Save me from “annual refresher” meetings where the presenter just reads the audience what’s on his/her page. That’s almost as bad as reading me the PowerPoint slides.

Just send me the fucking document and I’ll read it in a tenth of the time and be far less stabby when I’m done.

The only saving grace is that it’s virtual and I have good scotch.

Ha, I have an MSHA refresher coming soon. They are eight hours long, by statute.

Actual time it would take to cover the material on my own? 45 minutes, easy. And it is eight hours of powerpoint presentations.

Is it in person, or can you Zoom it?

I just can’t even, with this place. A few months ago we implemented a new email feature into our software that allows the end users to define a an email template, we import the template into the system and they can click a button to send it out to batches of agencies. The template contains tokenized information along with body text. Our QA team tested it prior to implementation with the tokens being identiied like [CUSTOMER_NAME]. I drafted some documentation for the end users that explains how it work, explains how tokens work, and gives the list of all possible tokens they can use. I was tasked with demo’ing this to the end users as soon as possible.

The developer included an odd token in his list of all possible tokens that was something like this: LAST INVOICE (PREVIOUSLY BILLED) TOTAL, so I asked him what we do with the parenthesis. Cue several emails back and forth of him explaining to me what tokens are and how they work, saying that the text between the brackets don’t matter and could be anything and it’s up to the developer, and me getting more confused as to how this is going to work.

Note I just said how it’s “going to” work, when it already worked one way for the QA team. Now post-implementation, we’re changing things? So anyway, we end up in a Skype call with our two managers, whereupon it’s revealed that when the developer made a reference to “up to the developer”, he meant himself. Next, after much discussion, his manager completely changed everything and now tokens will be common English words. No underlines or brackets. The way we’ll identify them as tokens apart from body text is that they should be highlighted in green.

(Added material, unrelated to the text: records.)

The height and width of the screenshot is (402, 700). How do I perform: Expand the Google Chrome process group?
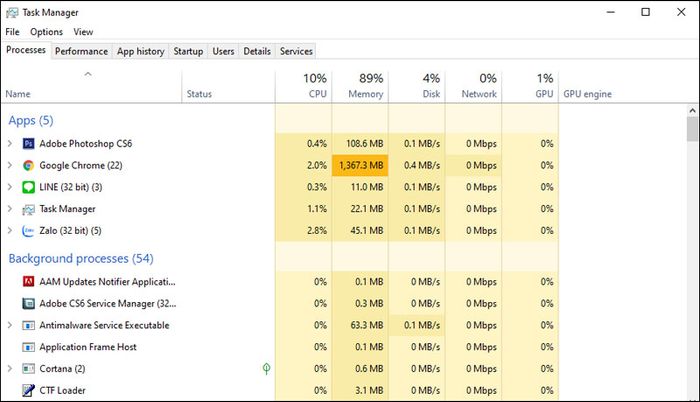(x=10, y=165)
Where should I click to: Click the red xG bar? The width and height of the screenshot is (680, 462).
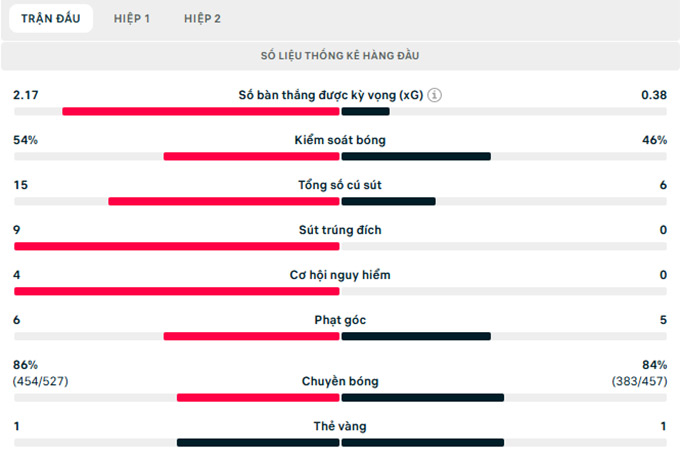(x=200, y=111)
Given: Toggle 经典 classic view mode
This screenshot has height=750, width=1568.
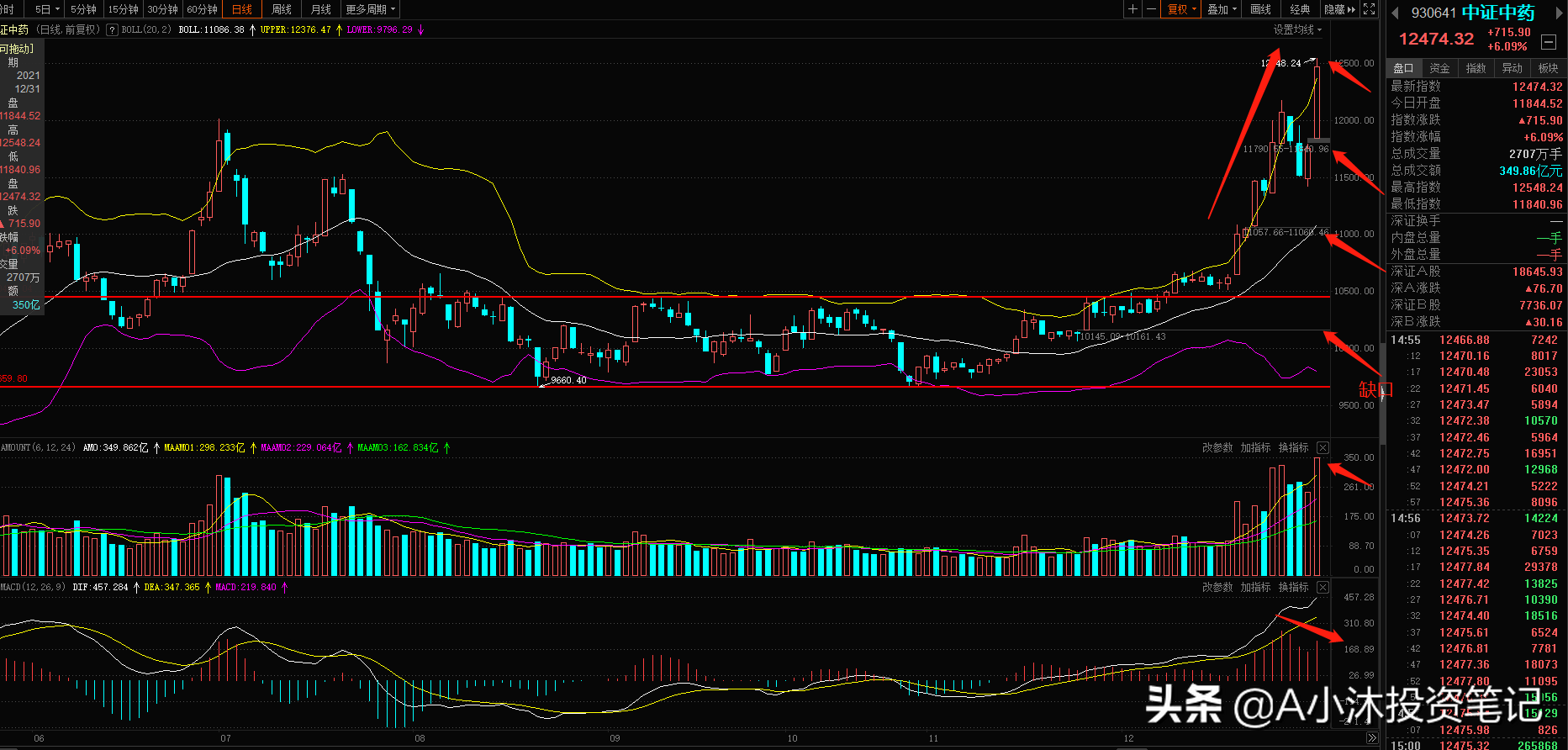Looking at the screenshot, I should click(1300, 9).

His reasoning for this decision is that we’re on a very short timeline and we want to get the users using this asap. So throwing away our previous tokenization method that we used in QA, changing my documentation, and engaging in a discussion with the users when they inevitably get confused about how the tokens work and make up their own tokens by highlighting random words in the template is more expeditious. Right.

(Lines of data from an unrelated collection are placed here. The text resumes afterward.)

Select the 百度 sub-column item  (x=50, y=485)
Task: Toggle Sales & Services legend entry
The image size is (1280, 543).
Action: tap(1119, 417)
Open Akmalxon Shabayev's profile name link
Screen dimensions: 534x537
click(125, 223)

Still working on this InDesign document that’s a huge mess. I’m trying to edit text in a table, but it’s like nothing is there. It’s not on a locked layer, it’s not on a master…I have no idea how they did this. I would like to think I’ll be done with it soon, but I’m sure it will come back later, when I least expect it. :worried:

Can’t tell you how many times I’ve called up a client and said "Look, can you just send me the final edit of the text?..
(Yes, before the son-in-law of Ed in Shipping dumped it all into InDesign)

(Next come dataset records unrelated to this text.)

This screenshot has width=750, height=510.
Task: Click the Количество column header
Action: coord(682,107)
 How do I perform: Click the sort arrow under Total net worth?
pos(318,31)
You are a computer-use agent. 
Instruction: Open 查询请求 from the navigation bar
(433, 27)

And if they asked, I’d be honest: “Yep, I’m starting over. I can guarantee it’ll be faster than fixing everything.”

Can you imagine how much faster future edits would be on a document where Master Pages, Style Sheets and Layers were set up right? Ahh, bliss…

Samantha Cat has the runs. AGAIN.
I had to take a poop sample to the vet. AGAIN. (Haven’t gotten the results yet.)
I had to clean the bathroom floor 500 times. AGAIN.

And then Murphy started throwing up all day. Eventually he horked up a piece of cord that he ate.

I would like a cat without digestive issues, please.

Have you tried the InDesign forum on the Adobe “Community” website? No guarantees, particularly since I’m seeing this on Friday night, but there are some clever people there who might be able to help.

Great idea, I love Adobe’s forums… but I’d bet MagicEyes is dealing with such a mess that he’ll just be asking “What the ƒuhhhhhk?!?”